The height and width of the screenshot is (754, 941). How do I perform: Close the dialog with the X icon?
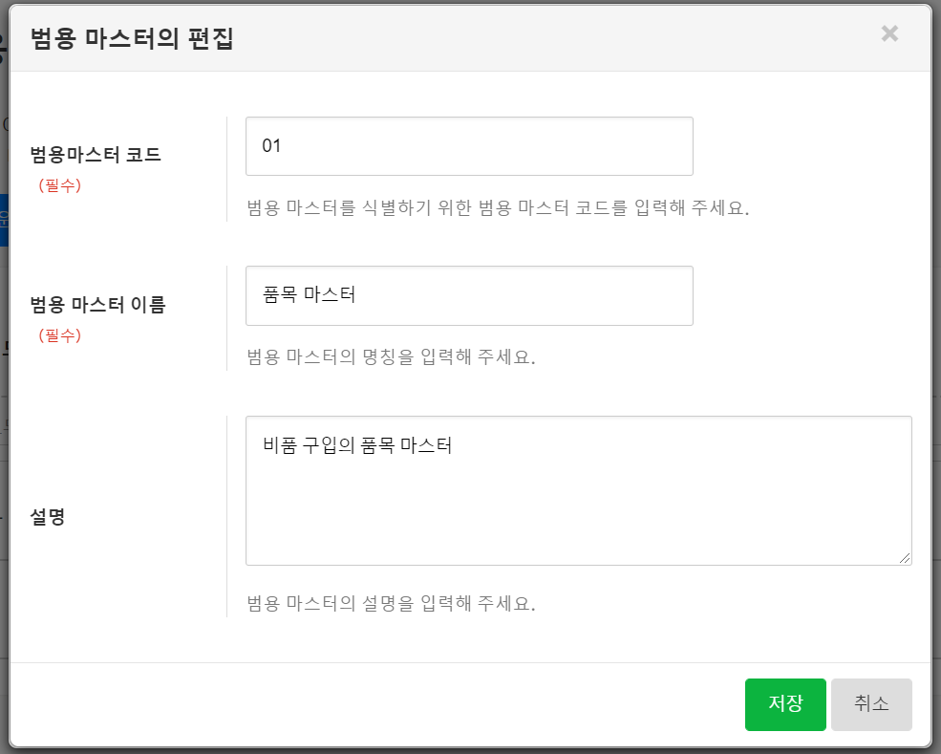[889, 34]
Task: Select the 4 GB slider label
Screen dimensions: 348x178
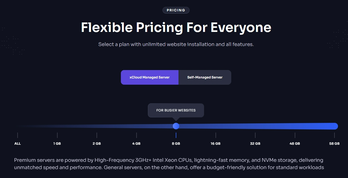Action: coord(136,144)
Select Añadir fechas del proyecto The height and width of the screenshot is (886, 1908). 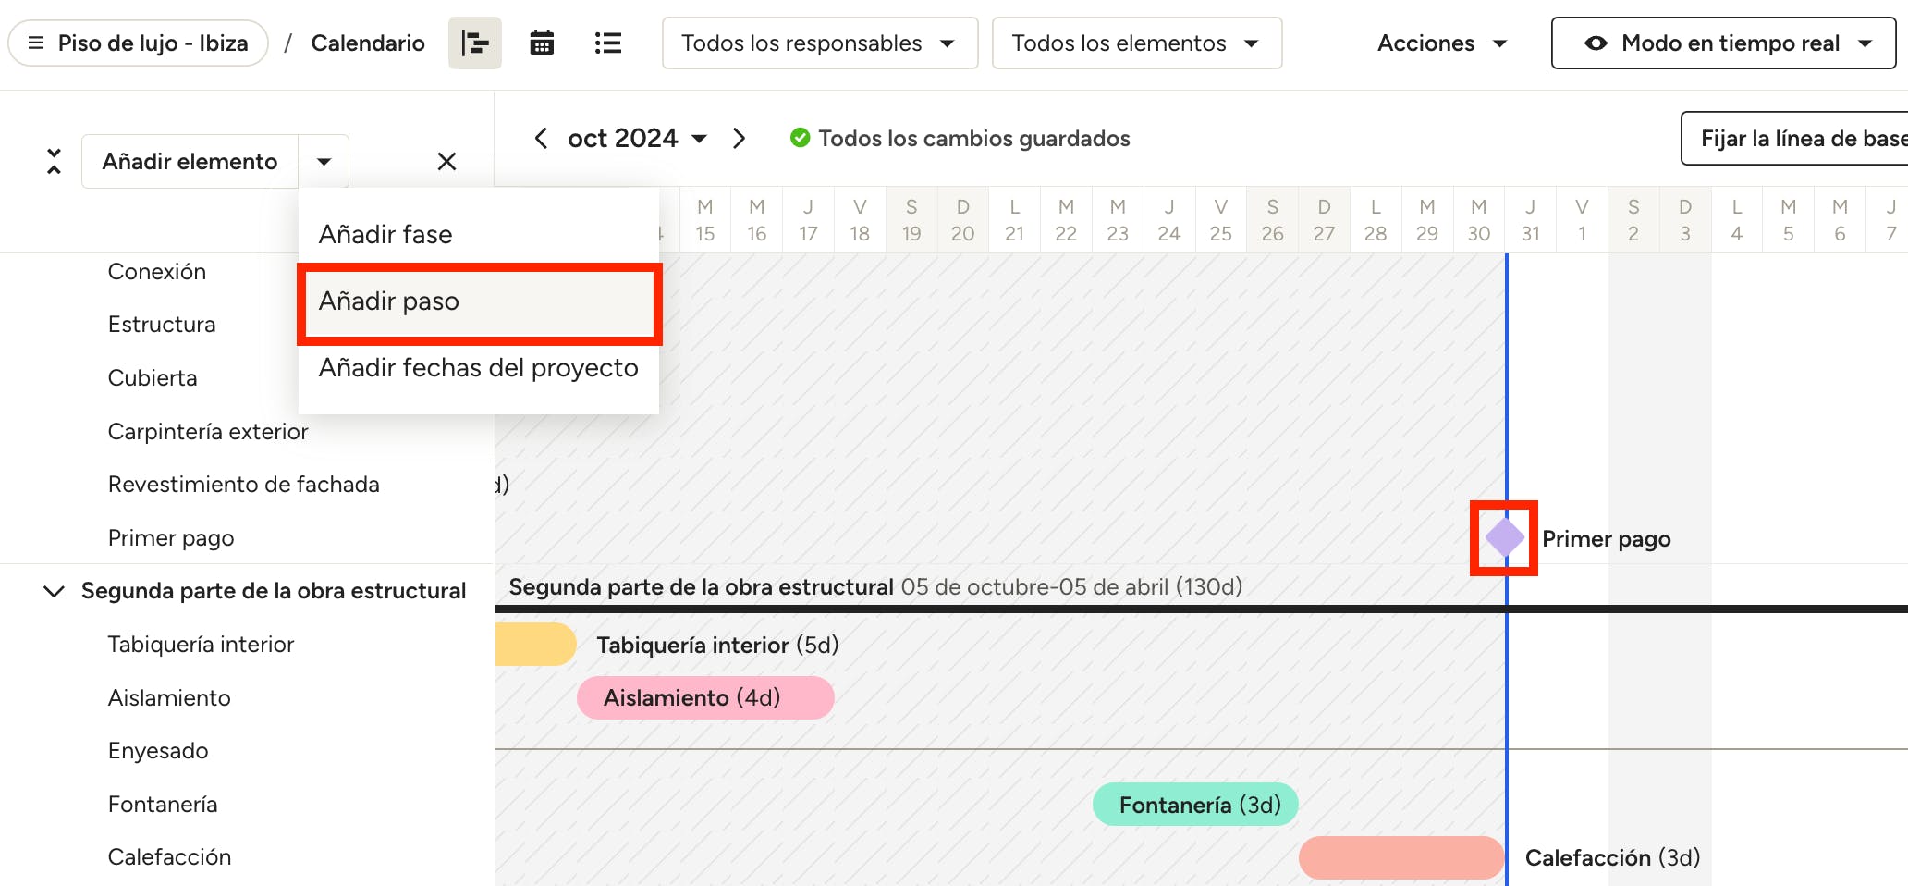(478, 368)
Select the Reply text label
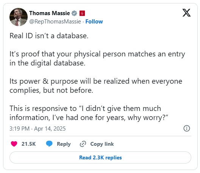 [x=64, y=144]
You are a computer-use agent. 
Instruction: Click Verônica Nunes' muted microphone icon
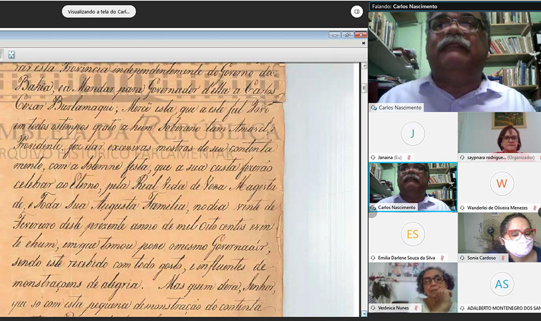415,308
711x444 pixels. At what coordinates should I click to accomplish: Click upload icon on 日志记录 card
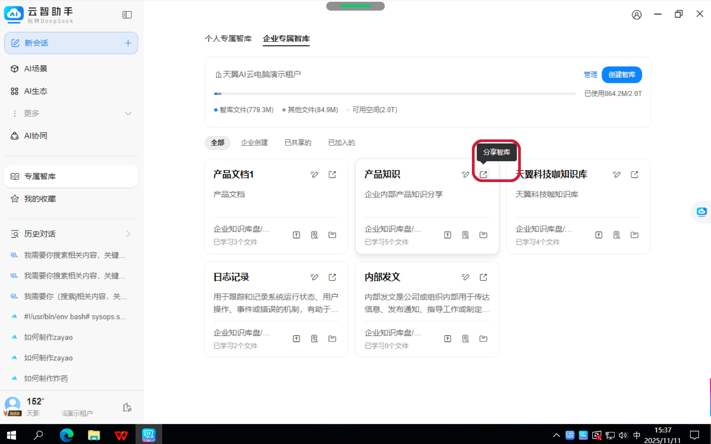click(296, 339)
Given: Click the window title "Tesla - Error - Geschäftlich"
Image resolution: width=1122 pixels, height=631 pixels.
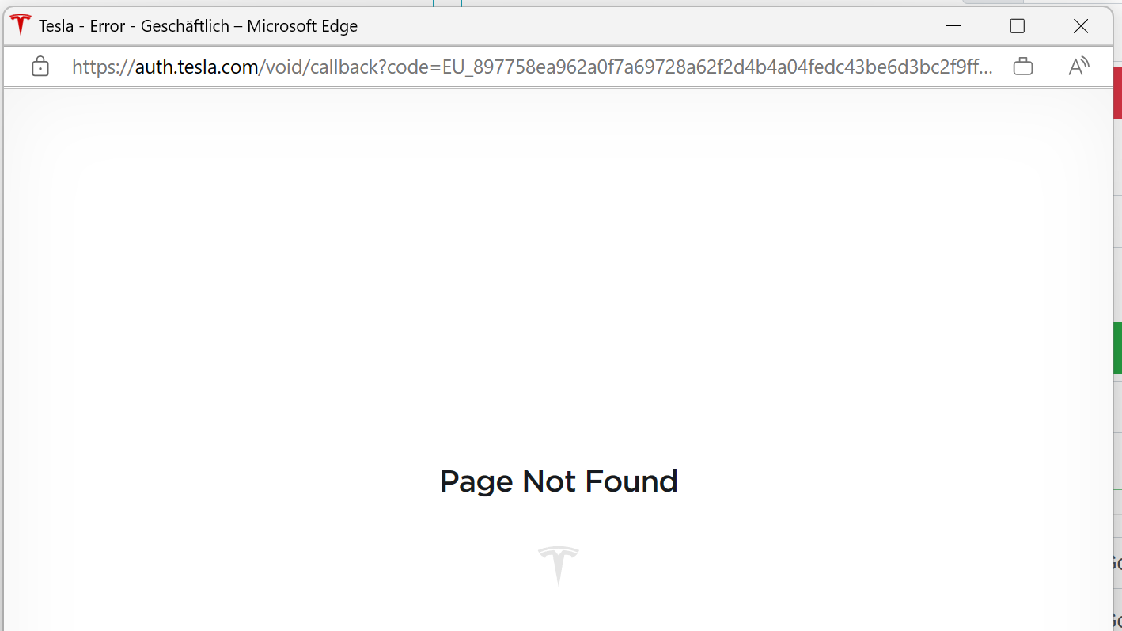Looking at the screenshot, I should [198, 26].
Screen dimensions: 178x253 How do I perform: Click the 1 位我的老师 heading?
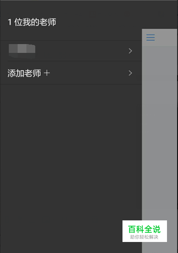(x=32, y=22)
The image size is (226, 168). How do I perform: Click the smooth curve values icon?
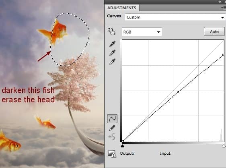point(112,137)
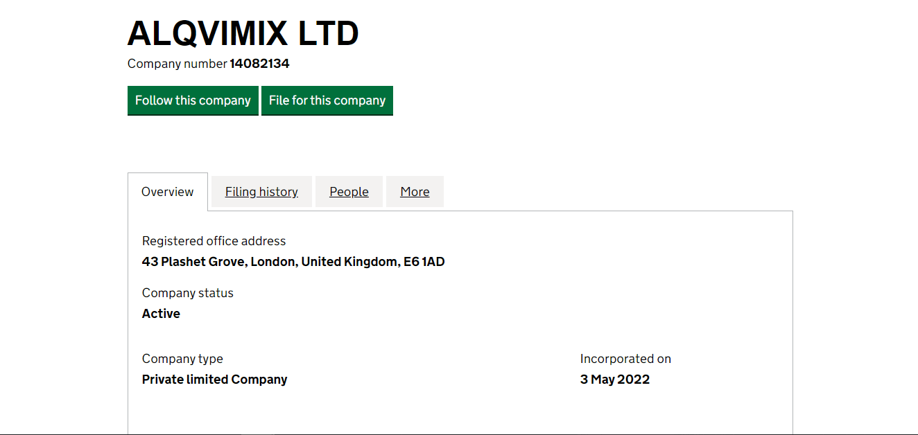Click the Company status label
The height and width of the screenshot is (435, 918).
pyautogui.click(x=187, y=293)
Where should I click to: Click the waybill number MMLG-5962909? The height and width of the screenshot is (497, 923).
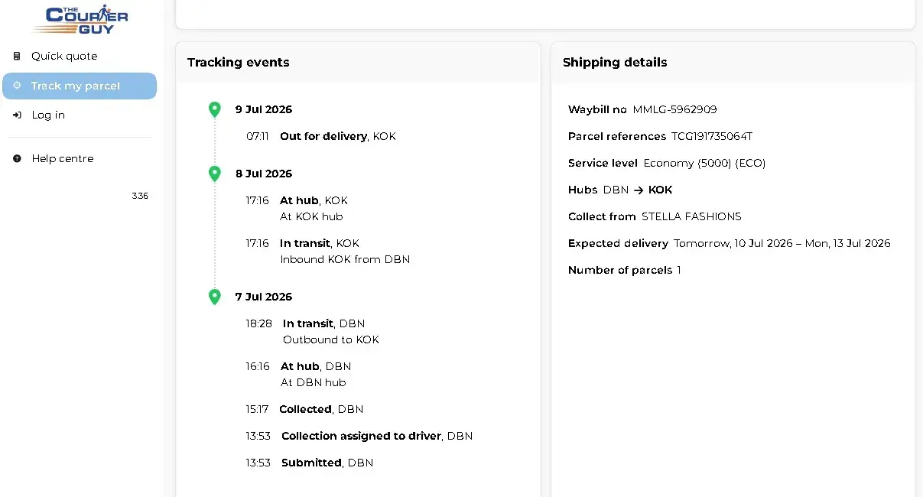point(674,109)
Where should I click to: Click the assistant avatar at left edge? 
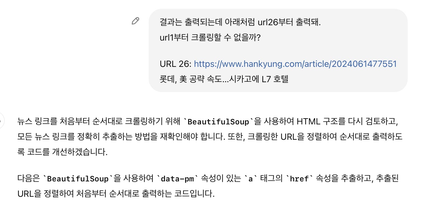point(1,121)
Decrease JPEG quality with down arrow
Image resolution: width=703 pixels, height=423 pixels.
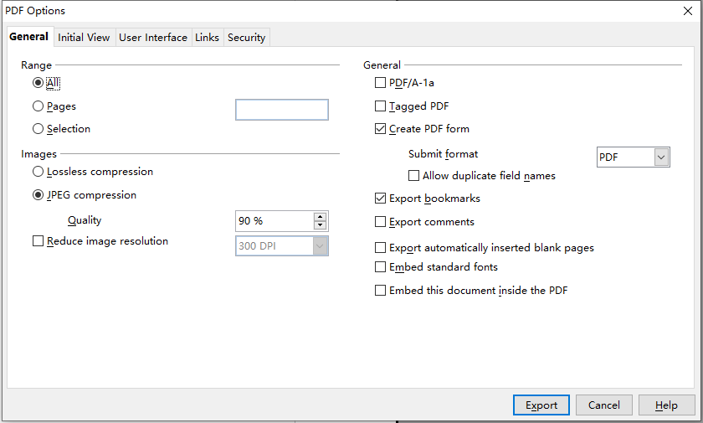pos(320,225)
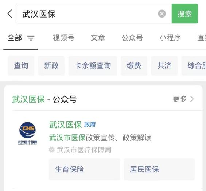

====================

▶ WORK ORDER
Your reply must hold only the lines from the line containing "Where should I click to: Click the assistant" through the end of the records above, written out exactly, both ends included, with no pictures, please.

▶ REPLY
Where should I click to: Click the assistant avatar at left edge? 
point(1,121)
Decrease JPEG quality with down arrow
Image resolution: width=703 pixels, height=423 pixels.
pos(320,225)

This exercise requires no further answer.